--- Data records Enclosed Below ---

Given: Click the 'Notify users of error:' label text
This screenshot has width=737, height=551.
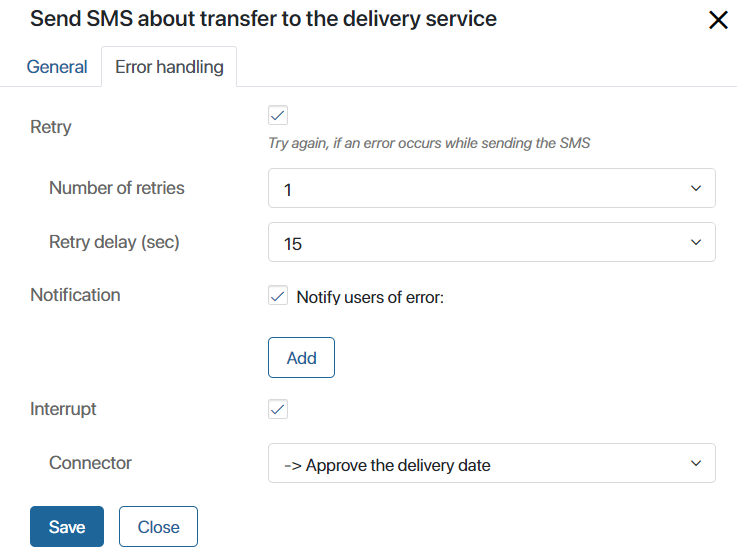Looking at the screenshot, I should [x=370, y=297].
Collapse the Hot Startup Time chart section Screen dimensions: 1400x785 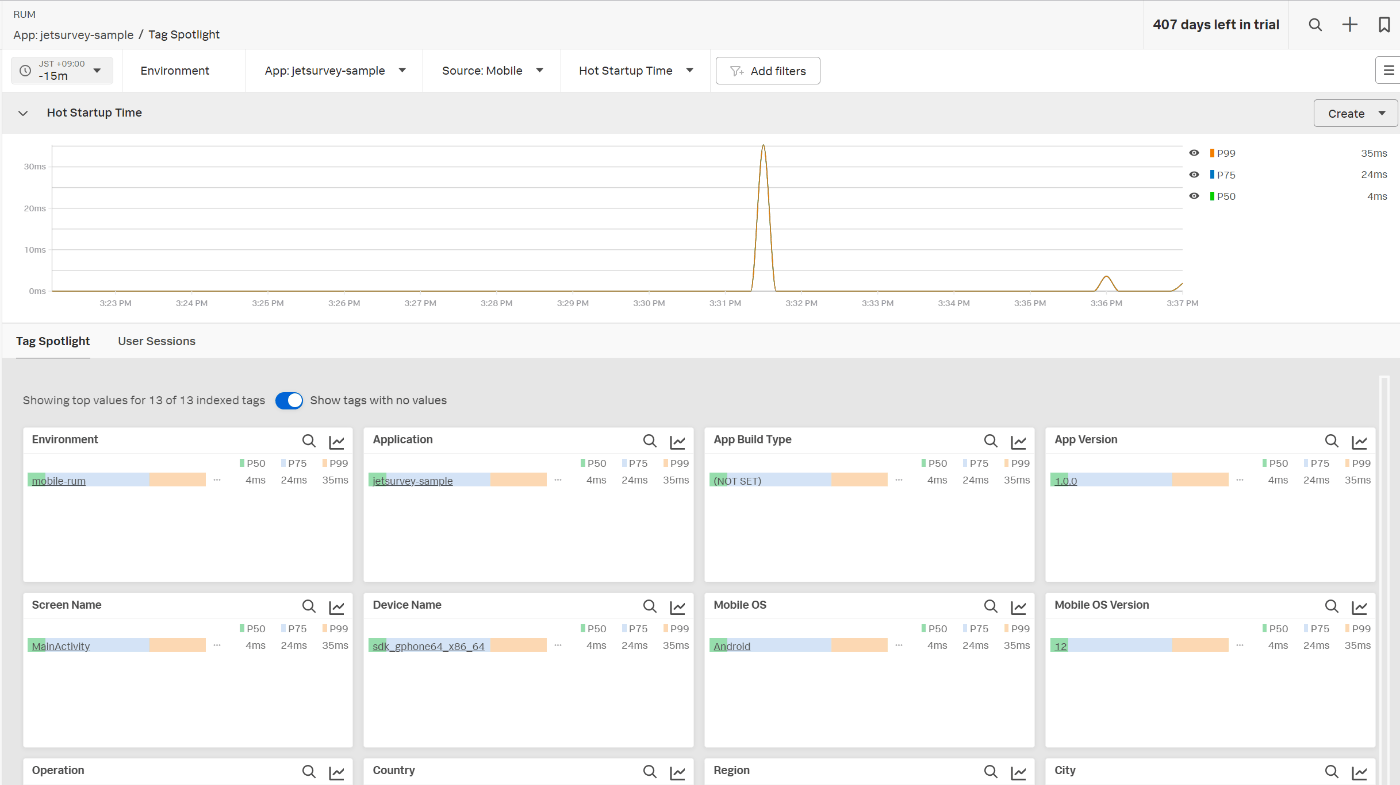(x=23, y=113)
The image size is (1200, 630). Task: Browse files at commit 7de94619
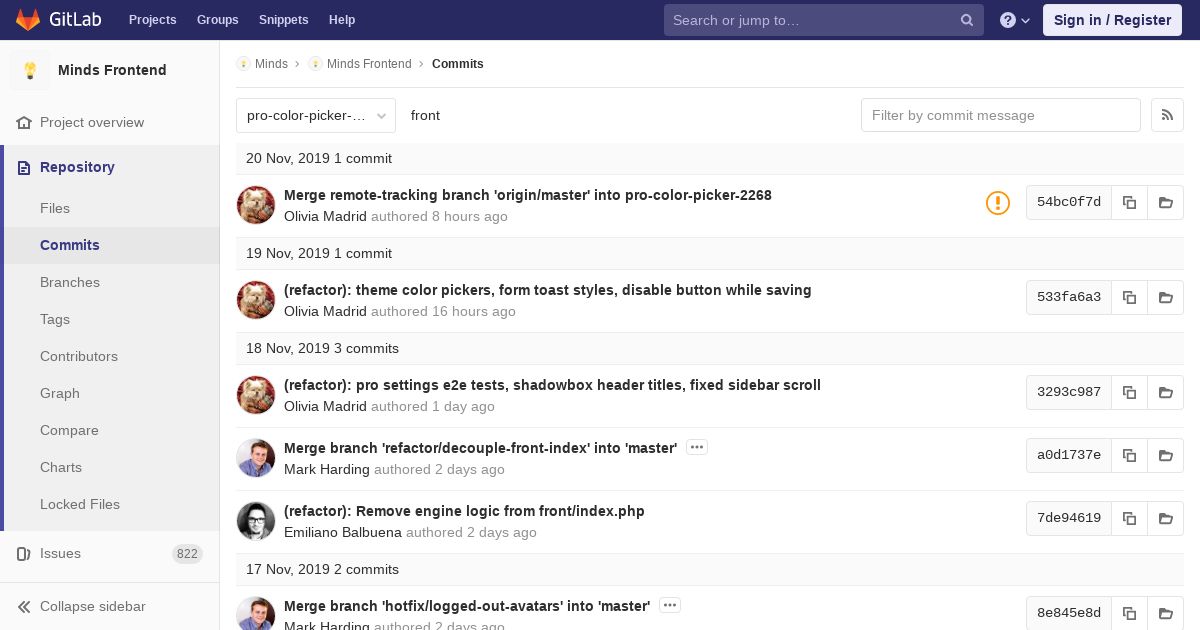click(1165, 518)
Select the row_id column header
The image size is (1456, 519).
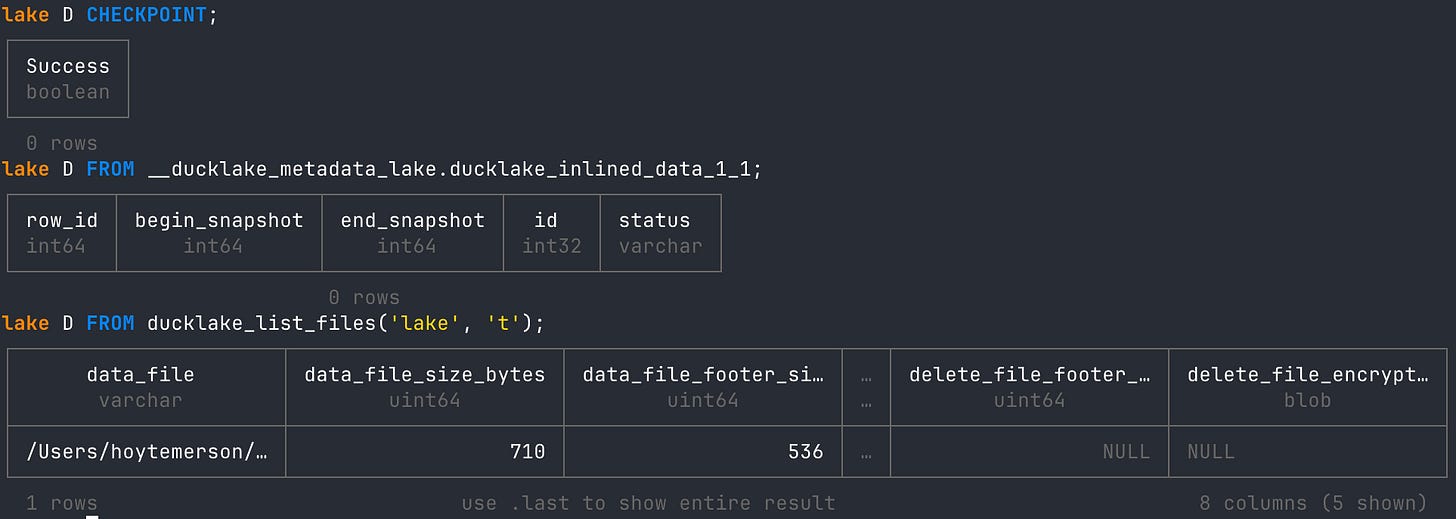coord(62,233)
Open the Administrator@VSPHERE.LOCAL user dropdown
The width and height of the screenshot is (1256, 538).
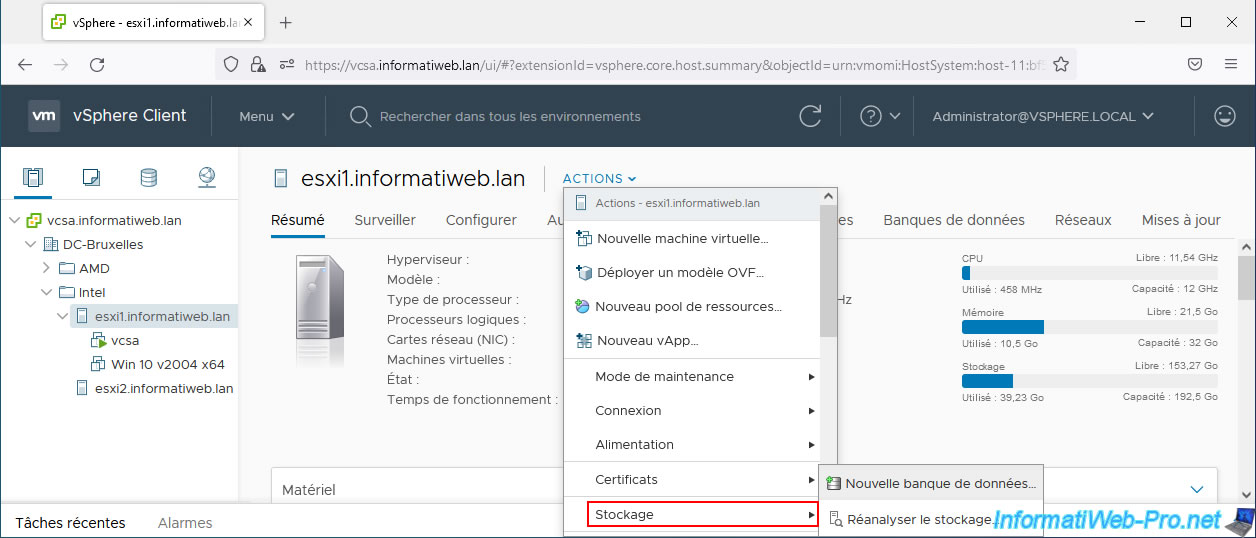1043,116
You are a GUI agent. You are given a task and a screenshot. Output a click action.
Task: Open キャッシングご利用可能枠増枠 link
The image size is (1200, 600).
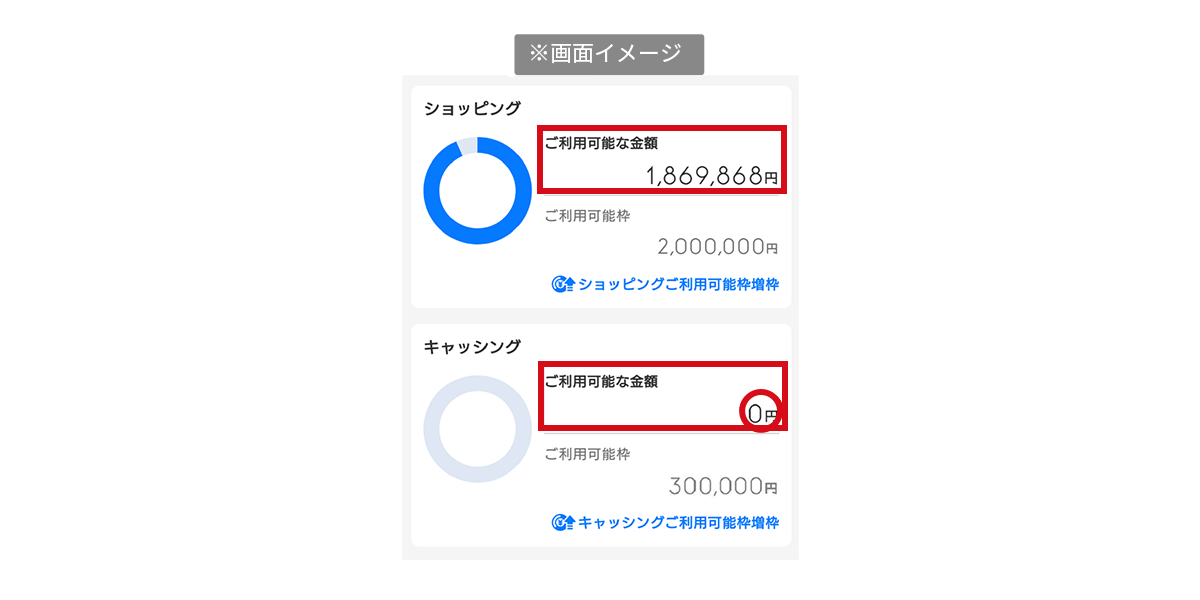pos(678,522)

--- End of Enclosed Data records ---

Task directions =
Copy out all lines of the material containing the word "Open".

Reply =
Open the Administrator@VSPHERE.LOCAL user dropdown
Task: Open キャッシングご利用可能枠増枠 link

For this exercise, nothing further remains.